- The Washington Times - Wednesday, March 21, 2001

Termites gnawing on your deck? Got a fence that needs fixing? New Environmental Protection Agency (EPA) rules governing the manufacture of pressure-treated lumber that will begin going into effect this month might make such projects a more frequent chore.

That's because EPA is demanding that arsenic levels in chromated copper arsenate (CCA), a compound used in the pressure-treating process, be cut from 50 parts per billion to 10 parts per billion. EPA says the new rules will help make ground and drinking water cleaner and safer. But critics charge that EPA is once again issuing new rules without scientific evidence.

Specifically, the desired reduction from 50 parts per billion to 10 parts per billion is apparently arbitrary, with no evidence that the reduced levels will aid public health for the better. "The rule is so overwhelming. It could affect us in so many ways … If there is no threshold for what a carcinogen is, the rule could be applied to rain that is washed off the roof," said Mel Harkrader Pine of the American Wood Preservers Institute. "We have no idea where it will end."

Almost all pressure-treated wood sold in the United States uses CCA (98 percent); some 350 plants would be affected as well, not to mention Harry and Harriet Homeowner, who might find the boards they purchase less resistant to wood-boring insects and the elements. Critics say the total cost of the arsenic rules, which are to be implemented over the course of the next five years, could cost billions annually. Sen. Pete Domenici of New Mexico has introduced a bill to put the kibosh on the EPA's arsenic diktat, which he claims would cost his own state $400 million just to update water-treatment facilities.

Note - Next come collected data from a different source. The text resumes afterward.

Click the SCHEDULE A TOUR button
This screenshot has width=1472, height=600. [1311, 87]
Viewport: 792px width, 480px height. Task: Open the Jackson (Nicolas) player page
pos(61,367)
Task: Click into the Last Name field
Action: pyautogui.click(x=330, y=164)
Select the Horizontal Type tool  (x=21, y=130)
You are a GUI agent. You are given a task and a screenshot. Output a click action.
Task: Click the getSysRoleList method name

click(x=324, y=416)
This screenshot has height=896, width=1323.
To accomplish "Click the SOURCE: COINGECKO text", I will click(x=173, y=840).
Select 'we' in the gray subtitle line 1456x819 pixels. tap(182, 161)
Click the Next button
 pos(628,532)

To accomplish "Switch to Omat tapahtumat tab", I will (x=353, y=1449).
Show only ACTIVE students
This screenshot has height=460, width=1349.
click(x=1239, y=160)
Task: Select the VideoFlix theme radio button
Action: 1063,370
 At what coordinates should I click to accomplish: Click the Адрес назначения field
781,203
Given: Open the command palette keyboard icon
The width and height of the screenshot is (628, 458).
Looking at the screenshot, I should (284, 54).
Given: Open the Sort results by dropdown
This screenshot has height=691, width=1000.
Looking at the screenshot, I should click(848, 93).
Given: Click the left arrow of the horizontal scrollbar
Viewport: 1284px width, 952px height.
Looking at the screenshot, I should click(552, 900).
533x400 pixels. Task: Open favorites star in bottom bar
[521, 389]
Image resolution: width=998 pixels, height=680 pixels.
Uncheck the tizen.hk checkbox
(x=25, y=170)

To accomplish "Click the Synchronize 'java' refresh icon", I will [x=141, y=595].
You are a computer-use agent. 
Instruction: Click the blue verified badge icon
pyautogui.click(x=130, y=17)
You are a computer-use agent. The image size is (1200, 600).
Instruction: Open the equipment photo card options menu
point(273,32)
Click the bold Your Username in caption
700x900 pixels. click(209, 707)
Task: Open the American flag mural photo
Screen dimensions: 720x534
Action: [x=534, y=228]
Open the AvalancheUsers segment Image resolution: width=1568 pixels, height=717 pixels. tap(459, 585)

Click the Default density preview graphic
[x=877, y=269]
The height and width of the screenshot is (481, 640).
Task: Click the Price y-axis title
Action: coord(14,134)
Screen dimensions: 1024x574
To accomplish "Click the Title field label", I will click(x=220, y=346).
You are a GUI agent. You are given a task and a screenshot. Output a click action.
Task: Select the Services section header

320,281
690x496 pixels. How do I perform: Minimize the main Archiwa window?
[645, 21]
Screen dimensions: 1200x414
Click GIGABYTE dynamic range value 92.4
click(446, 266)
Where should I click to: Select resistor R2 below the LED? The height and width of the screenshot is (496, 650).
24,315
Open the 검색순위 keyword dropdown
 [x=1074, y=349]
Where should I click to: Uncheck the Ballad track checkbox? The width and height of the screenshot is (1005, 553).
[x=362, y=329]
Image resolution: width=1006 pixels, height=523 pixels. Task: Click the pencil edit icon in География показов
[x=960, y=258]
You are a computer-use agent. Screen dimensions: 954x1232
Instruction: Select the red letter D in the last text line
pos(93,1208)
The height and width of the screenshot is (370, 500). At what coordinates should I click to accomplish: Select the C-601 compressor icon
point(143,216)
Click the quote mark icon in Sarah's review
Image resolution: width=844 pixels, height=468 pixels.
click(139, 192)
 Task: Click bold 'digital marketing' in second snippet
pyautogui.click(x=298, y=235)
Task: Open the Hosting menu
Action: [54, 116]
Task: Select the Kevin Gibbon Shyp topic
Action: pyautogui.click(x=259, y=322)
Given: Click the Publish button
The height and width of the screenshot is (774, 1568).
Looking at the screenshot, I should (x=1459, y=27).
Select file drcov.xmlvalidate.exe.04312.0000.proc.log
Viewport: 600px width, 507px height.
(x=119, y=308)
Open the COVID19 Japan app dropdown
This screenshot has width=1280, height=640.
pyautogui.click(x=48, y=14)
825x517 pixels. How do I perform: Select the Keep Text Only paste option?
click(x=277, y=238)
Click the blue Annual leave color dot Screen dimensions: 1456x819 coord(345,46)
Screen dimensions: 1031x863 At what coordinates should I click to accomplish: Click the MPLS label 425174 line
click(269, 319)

The real issue, though, is not cost per se but rather justification. It's one thing if EPA issues a rule to address a legitimate problem. However, it's quite another thing for EPA to simply issue expensive ukase that's essentially arbitrary, or at least, which lacks objective scientific support. Mr. Domenici is right to seek revocation of the EPA's new arsenic rules, and deserves to be supported in his endeavor.